Uma das justificativas para implantar uma biblioteca em um espaço que recebe mulheres em situação de vulnerabilidade é que a leitura e os livros podem desempenhar um papel significativo no enfrentamento da violência de gênero e na identificação de situações de abuso. De acordo com a professora Kátia Hale dos Santos, a literatura oferece um espaço seguro e uma fonte de conhecimento que pode capacitar as mulheres, proporcionando informações, apoio emocional e uma voz para suas experiências. “A tomada de consciência sobre as desigualdades produzidas historicamente pelo patriarcado se dá de diversas formas. A leitura é uma delas. Um texto que expressa casos particulares de violência e desigualdades sofridas acaba também expressando o universal. Às vezes, no seu cotidiano, a mulher acaba não refletindo sobre essas desigualdades, porque mulheres geralmente são educadas para reproduzirem a violência e a desigualdade. Nesse cenário, a leitura pode despertar essa consciência”, salienta.
Para a professora, uma das maiores perversidades do patriarcado reside na maneira como ele historicamente afastou as mulheres dos debates de questões universais – como política, economia e outros assuntos relevantes para a sociedade –, restringindo o universo feminino ao cuidado com a casa e a família. “Essa imposição foi, e ainda é, uma forma de negar às mulheres a participação plena nas esferas públicas. A transformação da sociedade se dá pela tomada de consciência da realidade em que vivemos. E esse é o ganho do projeto, da leitura, dos estudos e da própria oportunidade que a UNILA dá às mulheres latino-americanas de estudar esse campo”, complementou.
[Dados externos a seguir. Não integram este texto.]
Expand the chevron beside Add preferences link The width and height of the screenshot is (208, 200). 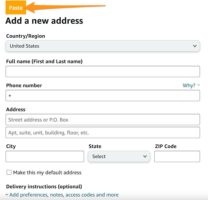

Após a implantação da Biblioteca, as estudantes, professoras e profissionais envolvidas no projeto receberam um outro convite: o de escrever um livro contando a experiência. O chamado veio da editora Cortez, uma das principais editoras da área de Serviço Social do Brasil. “Existe uma deficiência de publicações sobre a intervenção profissional junto às mulheres vítimas de violência. Então nos convidaram para escrever esse livro, que deve sair já no próximo ano e que tem potencial de se tornar uma obra de referência sobre essa temática no Brasil”, contou a docente Kátia Hale, professora visitante que já encerrou suas atividades na UNILA.
A publicação terá artigos escritos por integrantes da Universidade, do CRAM e do projeto Biblioteca Feminista da Praia Vermelha, da UFRJ, iniciativa parceira do projeto de extensão da UNILA.
O Centro de Referência de Atendimento à Mulher em Situação de Violência (CRAM) é um serviço de apoio, orientação e encaminhamentos para a garantia de direitos da mulher. O órgão conta com atendimento de serviço social, de apoio psicológico e de orientações jurídicas. “O principal objetivo é que a mulher vítima de violência receba as orientações necessárias e possa ser direcionada para a rede de atendimento para que seus direitos sejam garantidos, inclusive no que se refere à sua proteção e segurança”, explicou Sérgi Gondaski, que já atuou como assistente social no CRAM. No local, também são realizadas oficinas e rodas de conversa, abertas para todas as mulheres de Foz do Iguaçu.
O CRAM está localizado na rua Padre Bernardo Plate, 1250, e atende de segunda a sexta-feira, das 8h às 18h. O telefone de contato é 0800 643 8111.